DETAILED ACTION
Notice of Pre-AIA  or AIA  Status
The present application, filed on or after March 16, 2013, is being examined under the first inventor to file provisions of the AIA .
Status of Claims
Claims 1-5, 8-13, 15-18, and 20 are pending in this application.
Claims 6, 7, 14 and 19 are canceled.
Response to Arguments
Regarding Rejection under 35 U.S.C. 102 and 103 
Applicant’s arguments with respect to claims 1-20 have been considered but are moot because the arguments do not apply to any of the references being used in the current rejection.
Claim Rejections - 35 USC § 103
In the event the determination of the status of the application as subject to AIA  35 U.S.C. 102 and 103 (or as subject to pre-AIA  35 U.S.C. 102 and 103) is incorrect, any correction of the statutory basis for the rejection will not be considered a new ground of rejection if the prior art relied upon, and the rationale supporting the rejection, would be the same under either status.  

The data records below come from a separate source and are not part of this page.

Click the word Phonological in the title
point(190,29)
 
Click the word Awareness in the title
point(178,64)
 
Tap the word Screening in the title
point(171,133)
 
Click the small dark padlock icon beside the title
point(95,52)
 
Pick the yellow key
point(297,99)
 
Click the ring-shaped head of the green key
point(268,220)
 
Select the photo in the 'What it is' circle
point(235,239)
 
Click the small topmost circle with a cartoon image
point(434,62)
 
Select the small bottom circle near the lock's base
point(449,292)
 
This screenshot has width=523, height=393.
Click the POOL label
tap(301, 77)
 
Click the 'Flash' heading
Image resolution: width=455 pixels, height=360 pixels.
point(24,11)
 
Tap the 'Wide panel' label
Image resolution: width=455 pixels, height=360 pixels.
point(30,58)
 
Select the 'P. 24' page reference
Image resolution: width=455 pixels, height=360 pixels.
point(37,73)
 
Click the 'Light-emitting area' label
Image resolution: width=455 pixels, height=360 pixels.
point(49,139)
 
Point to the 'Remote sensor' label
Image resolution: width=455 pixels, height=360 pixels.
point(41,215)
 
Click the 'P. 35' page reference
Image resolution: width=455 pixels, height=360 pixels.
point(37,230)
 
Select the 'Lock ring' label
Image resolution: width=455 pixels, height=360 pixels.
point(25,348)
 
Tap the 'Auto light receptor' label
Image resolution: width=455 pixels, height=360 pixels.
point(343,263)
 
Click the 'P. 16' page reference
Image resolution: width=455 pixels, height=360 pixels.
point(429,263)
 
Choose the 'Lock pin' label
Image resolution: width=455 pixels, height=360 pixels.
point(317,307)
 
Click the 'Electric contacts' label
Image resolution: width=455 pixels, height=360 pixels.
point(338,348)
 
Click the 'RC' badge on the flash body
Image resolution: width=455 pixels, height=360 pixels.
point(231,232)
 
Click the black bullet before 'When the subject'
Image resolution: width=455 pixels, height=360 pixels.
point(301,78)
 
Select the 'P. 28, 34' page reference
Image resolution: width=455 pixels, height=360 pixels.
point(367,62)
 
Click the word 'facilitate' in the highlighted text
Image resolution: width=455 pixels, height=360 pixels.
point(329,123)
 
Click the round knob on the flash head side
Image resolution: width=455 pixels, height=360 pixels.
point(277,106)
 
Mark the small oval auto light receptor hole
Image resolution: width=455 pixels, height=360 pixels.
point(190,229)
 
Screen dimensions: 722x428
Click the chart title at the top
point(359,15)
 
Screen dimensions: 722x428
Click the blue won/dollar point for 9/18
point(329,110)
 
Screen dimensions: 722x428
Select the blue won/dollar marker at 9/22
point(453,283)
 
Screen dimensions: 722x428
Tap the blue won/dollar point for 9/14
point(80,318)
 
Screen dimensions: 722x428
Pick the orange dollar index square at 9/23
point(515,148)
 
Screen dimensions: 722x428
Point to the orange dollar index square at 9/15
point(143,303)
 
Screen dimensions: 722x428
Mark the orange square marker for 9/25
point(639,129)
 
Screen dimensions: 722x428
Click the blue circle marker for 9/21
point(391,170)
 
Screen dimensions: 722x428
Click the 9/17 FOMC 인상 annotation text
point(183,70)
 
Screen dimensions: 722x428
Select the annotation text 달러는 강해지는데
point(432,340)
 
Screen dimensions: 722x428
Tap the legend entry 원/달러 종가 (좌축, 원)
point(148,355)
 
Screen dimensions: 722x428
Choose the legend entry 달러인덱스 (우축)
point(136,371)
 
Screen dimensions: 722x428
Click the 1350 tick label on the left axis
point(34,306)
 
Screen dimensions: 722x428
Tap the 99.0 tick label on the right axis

The following is a quotation of 35 U.S.C. 103 which forms the basis for all obviousness rejections set forth in this Office action:
A patent for a claimed invention may not be obtained, notwithstanding that the claimed invention is not identically disclosed as set forth in section 102, if the differences between the claimed invention and the prior art are such that the claimed invention as a whole would have been obvious before the effective filing date of the claimed invention to a person having ordinary skill in the art to which the claimed invention pertains. Patentability shall not be negated by the manner in which the invention was made.

The text of those sections of Title 35, U.S. Code not included in this action can be found in a prior Office action.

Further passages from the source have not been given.